Ponder a reality quite different from the America of your youth. The new version is a quiet, cold, orderly place, with approved causes and very dire consequences for anyone who opposes them.

Your son is eager for a military career. He has his eyes on West Point, but if he’s going to get there, he will need to monitor “approved sentiment” very closely, because he simply won’t get in your congressman’s office for an interview, much less the Point itself, if he posts anything on social media that violates ever-evolving “community standards.” 

Accordingly, he has learned not to have opinions at all, even about the freedoms American soldiers have protected on the battlefield. It’s simply the safest way to advance in the new America. He posts pictures of his tennis matches—and he worries a little about those teetering on the “privilege” front, because—unlike you—he’s been force-fed critical theory and intersectionality since middle school. 

A bright, hard-working, heterosexual teenager who goes to church and doesn’t hail from any of the oppressed classes and ethnicities? He’ll have to be super careful.

The First Amendment is a mighty club we should begin swinging.

Your sister has a silk-screening business and she’s anxious to get the school district account, but she’s all but reconciled herself to failure. “Five years ago,” she admits, miserably, “I contributed money to a right-to-work ballot proposition. They asked me about that—pointedly.”

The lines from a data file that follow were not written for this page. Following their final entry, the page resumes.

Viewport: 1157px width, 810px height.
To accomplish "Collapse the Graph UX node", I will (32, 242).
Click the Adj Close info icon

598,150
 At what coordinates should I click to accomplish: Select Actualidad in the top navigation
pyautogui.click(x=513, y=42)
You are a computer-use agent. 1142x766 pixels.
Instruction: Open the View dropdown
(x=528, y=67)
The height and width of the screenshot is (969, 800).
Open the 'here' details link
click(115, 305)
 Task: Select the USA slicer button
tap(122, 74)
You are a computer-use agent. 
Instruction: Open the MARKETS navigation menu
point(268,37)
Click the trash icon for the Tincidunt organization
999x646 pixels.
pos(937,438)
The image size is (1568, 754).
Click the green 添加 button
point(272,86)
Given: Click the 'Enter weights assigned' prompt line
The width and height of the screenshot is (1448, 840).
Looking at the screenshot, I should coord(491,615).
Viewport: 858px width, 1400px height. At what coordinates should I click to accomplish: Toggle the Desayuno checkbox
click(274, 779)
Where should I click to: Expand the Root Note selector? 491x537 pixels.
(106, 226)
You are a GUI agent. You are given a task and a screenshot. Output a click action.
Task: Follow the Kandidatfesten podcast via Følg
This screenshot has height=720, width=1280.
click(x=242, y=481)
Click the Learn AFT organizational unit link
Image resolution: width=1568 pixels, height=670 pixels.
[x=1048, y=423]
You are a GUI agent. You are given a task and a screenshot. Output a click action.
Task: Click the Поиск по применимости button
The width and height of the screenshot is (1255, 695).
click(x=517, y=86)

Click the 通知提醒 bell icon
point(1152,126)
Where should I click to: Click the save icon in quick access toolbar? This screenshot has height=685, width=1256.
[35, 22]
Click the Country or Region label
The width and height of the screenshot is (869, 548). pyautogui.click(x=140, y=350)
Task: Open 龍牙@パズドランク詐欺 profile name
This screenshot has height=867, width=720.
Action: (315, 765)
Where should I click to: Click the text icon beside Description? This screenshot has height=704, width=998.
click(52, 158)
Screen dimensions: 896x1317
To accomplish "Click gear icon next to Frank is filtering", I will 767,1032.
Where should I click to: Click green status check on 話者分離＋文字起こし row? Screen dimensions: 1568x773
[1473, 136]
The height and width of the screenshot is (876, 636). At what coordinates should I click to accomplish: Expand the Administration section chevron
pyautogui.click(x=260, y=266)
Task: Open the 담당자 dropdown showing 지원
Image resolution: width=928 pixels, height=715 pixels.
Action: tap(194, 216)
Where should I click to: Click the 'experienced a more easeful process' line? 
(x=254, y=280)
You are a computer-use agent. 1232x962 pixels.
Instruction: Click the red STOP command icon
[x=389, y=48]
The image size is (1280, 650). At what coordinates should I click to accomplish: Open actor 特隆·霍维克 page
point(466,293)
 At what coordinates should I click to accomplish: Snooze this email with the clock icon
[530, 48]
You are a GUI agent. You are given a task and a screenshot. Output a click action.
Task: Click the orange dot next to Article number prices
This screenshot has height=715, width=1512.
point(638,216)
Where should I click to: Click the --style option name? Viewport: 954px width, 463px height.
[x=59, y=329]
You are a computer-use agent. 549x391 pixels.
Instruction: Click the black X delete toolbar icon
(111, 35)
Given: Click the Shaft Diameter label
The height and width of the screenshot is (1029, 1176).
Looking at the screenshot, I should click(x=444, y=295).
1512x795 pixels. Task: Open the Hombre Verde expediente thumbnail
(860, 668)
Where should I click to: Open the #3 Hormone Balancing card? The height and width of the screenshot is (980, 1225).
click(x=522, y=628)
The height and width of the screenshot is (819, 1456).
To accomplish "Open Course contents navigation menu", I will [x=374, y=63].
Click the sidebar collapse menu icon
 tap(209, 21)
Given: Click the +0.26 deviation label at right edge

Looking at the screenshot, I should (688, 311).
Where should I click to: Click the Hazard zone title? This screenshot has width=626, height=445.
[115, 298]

Your brother-in-law is trying to get into the police academy, but he admits it’s a long shot. “I vote Republican,” he says, “and I’m Catholic. Three of the commissioners have stated, publicly, that you can’t be anti-abortion and a law enforcement officer at the same time.”

Picture an America where taxpayer dollars are used, without restraint, to approve official sentiment and impoverish the opposition. No one can teach high school if they have ever contributed to the NRA. No one can bid on highway construction if they have publicly opposed Section 8 housing. No lawyer can serve as legal counsel to the water district if they are a professing Christian. No county PSA money can be spent on billboards owned by a climate-change “denier.” 

Institutional Arrogance

So you don’t believe children should be forced into gender reassignment surgery by parents politically invested in gender identity struggle? That’s fine, but there’s a price to pay for your bigotry: you can’t expect to be a civil servant, or sell your company’s services to a public entity. You can pay your taxes, yes, but people with ideas as backward as yours can’t expect to profit from them, at public expense. Surely, you know that. Right? 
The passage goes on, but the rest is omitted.